══ Records shown
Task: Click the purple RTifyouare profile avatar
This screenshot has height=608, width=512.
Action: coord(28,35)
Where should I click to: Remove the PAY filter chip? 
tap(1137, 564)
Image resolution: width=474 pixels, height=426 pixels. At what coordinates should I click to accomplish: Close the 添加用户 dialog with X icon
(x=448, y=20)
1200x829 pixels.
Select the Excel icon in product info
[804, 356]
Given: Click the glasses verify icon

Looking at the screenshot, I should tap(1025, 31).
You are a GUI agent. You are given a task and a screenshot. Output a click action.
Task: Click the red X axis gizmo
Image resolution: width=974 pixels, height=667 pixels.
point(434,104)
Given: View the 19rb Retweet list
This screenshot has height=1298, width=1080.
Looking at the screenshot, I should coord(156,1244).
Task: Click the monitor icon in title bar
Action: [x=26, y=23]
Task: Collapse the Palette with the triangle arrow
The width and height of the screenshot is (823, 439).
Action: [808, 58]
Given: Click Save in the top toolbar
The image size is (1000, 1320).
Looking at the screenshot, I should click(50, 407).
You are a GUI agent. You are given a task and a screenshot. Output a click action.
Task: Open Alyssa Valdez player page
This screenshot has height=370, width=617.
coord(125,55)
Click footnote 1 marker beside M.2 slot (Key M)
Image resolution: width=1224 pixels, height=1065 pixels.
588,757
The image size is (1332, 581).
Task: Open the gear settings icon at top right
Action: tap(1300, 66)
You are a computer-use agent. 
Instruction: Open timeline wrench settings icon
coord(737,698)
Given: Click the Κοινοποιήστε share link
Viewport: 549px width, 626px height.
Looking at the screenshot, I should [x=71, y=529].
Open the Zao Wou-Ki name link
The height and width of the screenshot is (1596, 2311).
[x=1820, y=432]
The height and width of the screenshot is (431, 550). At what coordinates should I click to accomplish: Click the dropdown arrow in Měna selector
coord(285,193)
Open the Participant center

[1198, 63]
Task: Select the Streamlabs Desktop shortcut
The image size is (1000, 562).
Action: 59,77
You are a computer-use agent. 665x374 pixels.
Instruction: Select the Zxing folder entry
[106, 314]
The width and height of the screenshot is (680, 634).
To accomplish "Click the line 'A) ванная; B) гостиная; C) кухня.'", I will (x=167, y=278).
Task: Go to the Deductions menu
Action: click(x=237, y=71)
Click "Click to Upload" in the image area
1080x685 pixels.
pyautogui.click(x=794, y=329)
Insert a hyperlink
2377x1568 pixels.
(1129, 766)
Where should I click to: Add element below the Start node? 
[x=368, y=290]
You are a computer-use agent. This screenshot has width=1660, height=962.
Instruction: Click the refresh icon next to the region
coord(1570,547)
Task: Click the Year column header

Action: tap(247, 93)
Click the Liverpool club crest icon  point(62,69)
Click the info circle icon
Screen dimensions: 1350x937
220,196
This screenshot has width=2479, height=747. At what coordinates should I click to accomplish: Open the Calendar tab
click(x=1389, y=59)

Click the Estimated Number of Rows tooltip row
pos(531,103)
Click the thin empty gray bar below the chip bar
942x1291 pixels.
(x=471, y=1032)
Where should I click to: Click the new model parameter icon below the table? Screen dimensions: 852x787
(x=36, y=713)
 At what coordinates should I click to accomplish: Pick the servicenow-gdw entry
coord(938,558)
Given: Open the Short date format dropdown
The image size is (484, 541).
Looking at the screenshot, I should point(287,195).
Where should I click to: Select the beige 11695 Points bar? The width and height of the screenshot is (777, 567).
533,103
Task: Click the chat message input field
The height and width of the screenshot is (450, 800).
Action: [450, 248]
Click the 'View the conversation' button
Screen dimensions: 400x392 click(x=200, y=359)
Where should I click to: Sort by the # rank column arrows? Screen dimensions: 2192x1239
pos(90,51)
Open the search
════
Please reproduce the material without changes, from the line containing "At what coordinates should I click to accomplish: Pick" through the end of the material, both ends included.

 At what coordinates should I click to accomplish: Pick the servicenow-gdw entry
coord(938,558)
Given: Open the Short date format dropdown
The image size is (484, 541).
Looking at the screenshot, I should point(287,195).
Where should I click to: Select the beige 11695 Points bar? The width and height of the screenshot is (777, 567).
533,103
Task: Click the chat message input field
The height and width of the screenshot is (450, 800).
Action: [450, 248]
Click the 'View the conversation' button
Screen dimensions: 400x392 click(x=200, y=359)
Where should I click to: Sort by the # rank column arrows? Screen dimensions: 2192x1239
pos(90,51)
Open the search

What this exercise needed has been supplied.